- Directed by: Andrew Marton
- Written by: Frederick J. Jackson (play); Austin Melford; Gordon Sherry;
- Produced by: Richard Wainwright
- Starring: Rex Harrison; Diana Churchill; June Clyde; Henry Kendall;
- Cinematography: Philip Tannura
- Music by: Allan Gray
- Production company: Richard Wainwright Productions
- Distributed by: General Film Distributors
- Release date: 12 August 1937;
- Running time: 71 minutes
- Country: United Kingdom
- Language: English

= School for Husbands =

School for Husbands (also known as School for Husbands: A Comedy for Wives) is a 1937 British comedy film directed by Andrew Marton and starring Rex Harrison, Diana Churchill and June Clyde. It was written by Austin Melford and Gordon Sherry based on the 1932 play School for Husbands by Frederick J. Jackson.

The film was an independent production which was shot at Shepperton Studios. It was distributed by the newly-formed General Film Distributors.

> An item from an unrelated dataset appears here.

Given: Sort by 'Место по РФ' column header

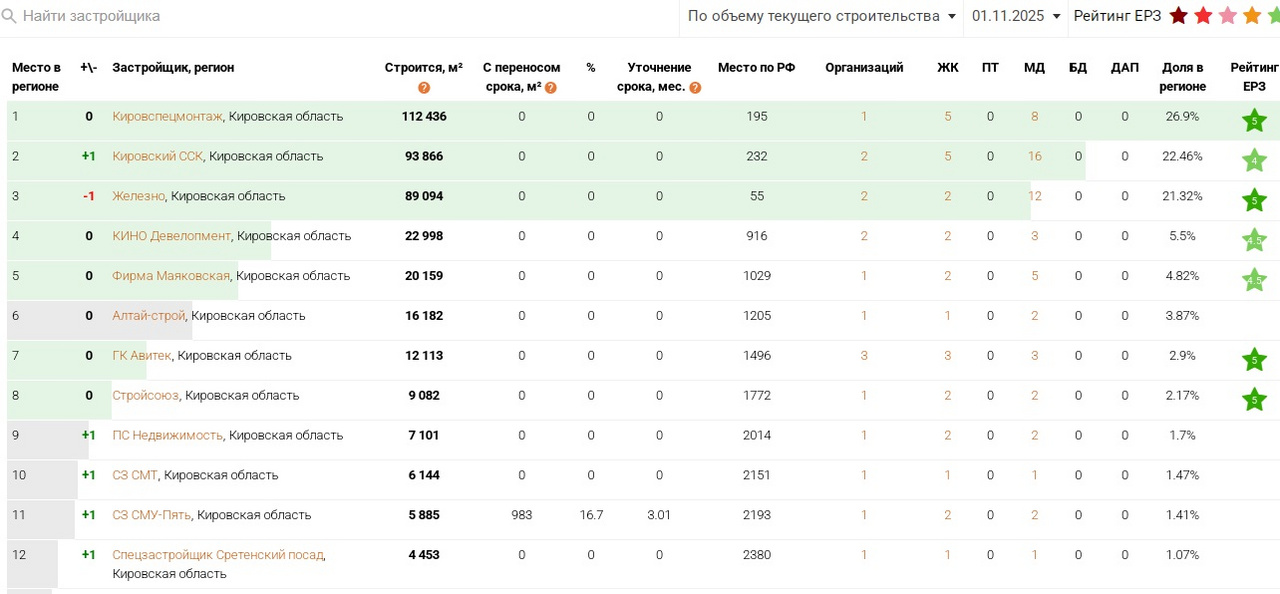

The film was re-released in Britain in 1946.

==Synopsis==
Two married men who neglect their wives become concerned when they begin spending time with Leonard Drummond, a handsome and charming novelist with a notorious reputation as a womaniser. They hatch a plan to see if their wives are conducting affairs which involves pretending to go to Paris then returning unexpectedly. However complications ensue when their car breaks down on the way back from Newhaven. The long night that follows really becomes a test of the fidelity and love of their wives.

==Cast==
- Rex Harrison as Leonard Drummond
- Diana Churchill as Marion Carter
- June Clyde as Diana Cheswick
- Henry Kendall as Geoffrey Carter
- Romney Brent as Morgan Cheswick
- Roxie Russell as Kate
- Richard Goolden as Whittaker
- Phil Thomas as chauffeur
- Judith Gick as Joan
- Joan Kemp-Welch as maid
- Clive Baxter as boy

== Reception ==
The Monthly Film Bulletin wrote: "The unreal situations that are appropriate to farcical comedy need careful casting and good acting (as well as slick direction) in order to create the right effect. Diana Churchill (whose clever acting is one of the chief merits of the film), Rex Harrison and Henry Kendall are admirable in both respects; June Clyde and Romney Brent (the other couple) do not seem to fit quite so naturally into this atmosphere but are well directed."

Kine Weekly wrote: "Snappy, sophisticated comedy, presenting a new and piquant interpretation of the marriage circle theme. Fundamentally the film is a conversation piece, but thanks to polished acting, smart dialogues and resourceful direction, smooth momentum is assured. Irrepressible laughter is backed by irresistible feminine appeal."